Police make a protective cordon around an injured officer before moving rioters along Mare Steet
As one teenager, no older than 16, posed for photos in front of a police van, an officer, clad in riot gear, pushed him out of the way with his shield. A chorus of protest rang out from the crowd of spectators, many videoing the unfolding saga on smartphones. The officer, struggling to supress his rage, told the teenager that his colleague had been injured and that it was no longer a joke. Police officers now appeared agitated and angry, while eager to protect their fellow officers and prevent riots of the scale seen across London on Sunday night.
One onlooker, attempting to control his two dogs amid the panic, tried to justify the violence. “This has been coming for a long time. They asked for discussions with police and it didn’t happen, so now they’re doing this,” he shouted.
It soon became clear the police were waiting for reinforcements to amass before charging the crowd and as the police lines moved South on Mare Street the majority of the onlookers tried to move out of harm’s way but were hampered by gridlocked traffic in all directions.
The size of the crowd rapidly increased in the next few minutes, as hooded youths swarmed in from the South. Masked groups appeared from side streets to launch bricks and pieces of wood at police before disappearing down alleyways in a game of cat and mouse that would come to define the evening’s disturbances.
At 4.45pm a helicopter circled low overhead while police looked on helplessly as a patrol car was pelted with bricks before two rioters calmly walked forward and threw a dustbin through the shattered windscreen.

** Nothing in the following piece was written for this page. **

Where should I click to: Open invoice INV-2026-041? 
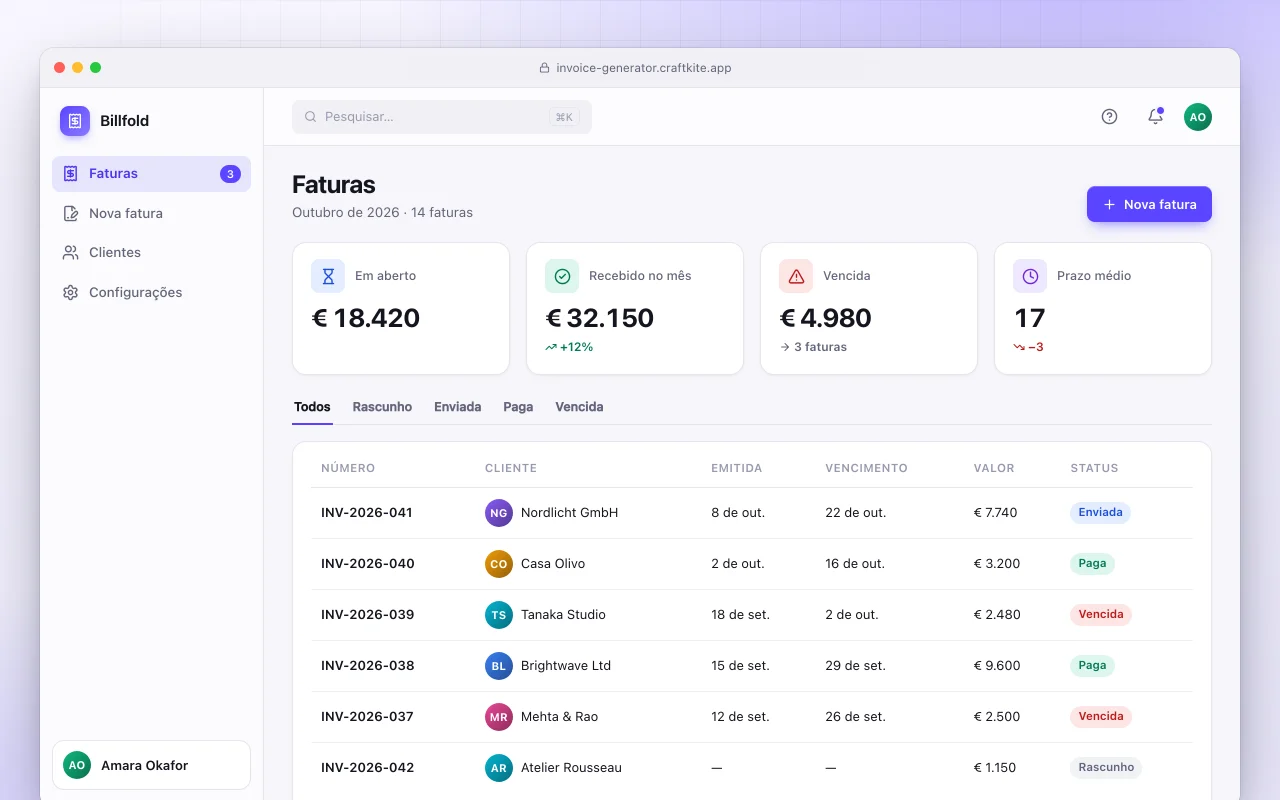click(751, 513)
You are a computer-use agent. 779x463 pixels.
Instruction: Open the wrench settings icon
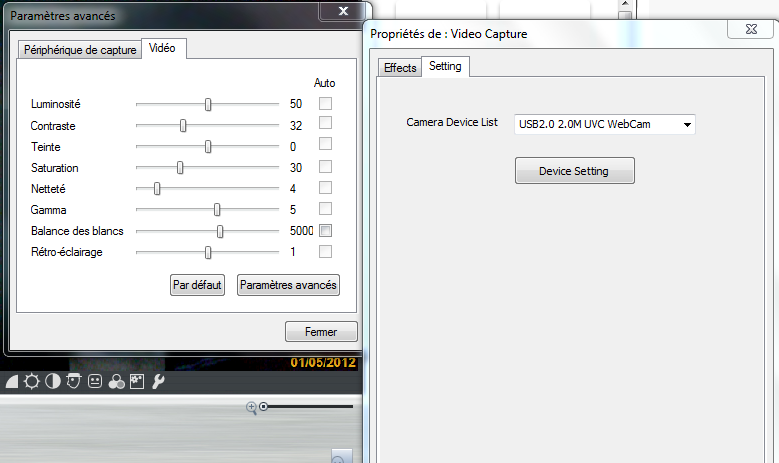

The lawlessness spread back from the police lines as groups of youths, some making vein attempts to obscure their faces and others wearing motorbike helmets, broke up curb stones to provide more ammunition, laughing joyfully as they launched rocks towards the police. Among the chaos on what is normally a busy shopping street an increasing number of onlookers, some clearly on their way home from work and others looking to grab a snapshot of the disturbance, became caught up in the violence.
As the number of rioters continued to swell, police charges succeeded in driving the rioters into side streets along Mare Street where the chaos began to fully unfold as youths torched cars, vandalised buses and looted shops into the early hours of Tuesday morning.